5:27 pm on Nov 10, 2010 (gmt 0)

10+ Year Member Top Contributors Of The Month



I'm trying to find if a part of a domain from a $url matches a list.

$domain = "." . strtolower( parse_url( $url , PHP_URL_HOST ));
if( substr( $domain , 1 , 5 ) == "www." ) $domain = substr( $domain , 4 );

$array = ( ".example.com" , ".sub.domain.com" , ".edu" , ".gov" );

if( in_array( $domain , $array )){ matches, do something... }
else{ doesn't match, do something else... }


This would match urls like:

http://www.example.com/
http://example.com/


But I would like to modify the script to also match:

http://sub.example.com/
http://www.sub.example.com/
http://anothersub.sub.example.com/
http://www.brown.edu/
http://www.yard.edu/
http://www.cdc.gov/
http://www.fbi.gov/


But not:

http://www.domain.com/
http://domain.com/
http://notexample.com/
http://www.somethingelse.com/

ocon

12:24 am on Nov 11, 2010 (gmt 0)

10+ Year Member Top Contributors Of The Month



OK, I have a better idea on how to match domains, but I still need some help.

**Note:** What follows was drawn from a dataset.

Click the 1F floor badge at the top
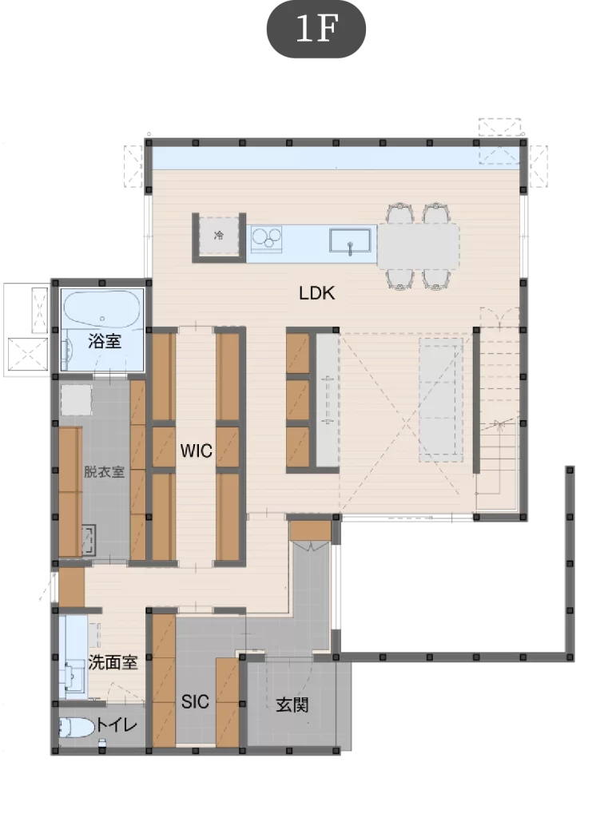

$array = ( "example.com" , "sub.domain.com" , "edu" , "gov" );
$url = "." . strtolower( parse_url( $url , PHP_URL_HOST ));

1. What I would like to do is to strip all leading periods (if any) before each item in the array. (In the array above there are none.)

2. Add one period in front of each item in the array. (Sure, it undoes what step 1 might have done, but it ensures that all the items are consistent.)

Then

if(substr($url,-1*strlen(item in $array)) == item in $array) { matches, do something... }
else{ doesn't match... }

Readie

9:13 am on Nov 11, 2010 (gmt 0)

WebmasterWorld Senior Member 10+ Year Member



Why not just use a regular expression?


if(preg_match('/(?:(?:http:\/\/|www\.)|http:\/\/www\.)(?:[a-z\d]+\.)*([a-z][a-z0-9\.\-]{2,63})(\.[A-Za-z]{2,6}){1,2})(\/[^\/]+)*\/?/im', $input, $out)) {
if(in_array($out[1], $list_of_domains) {
// We found your domain
$url = parse_url($out[0]);
}
}


This might not be working code, I typed it on the fly without testing it - it's just to give you the idea.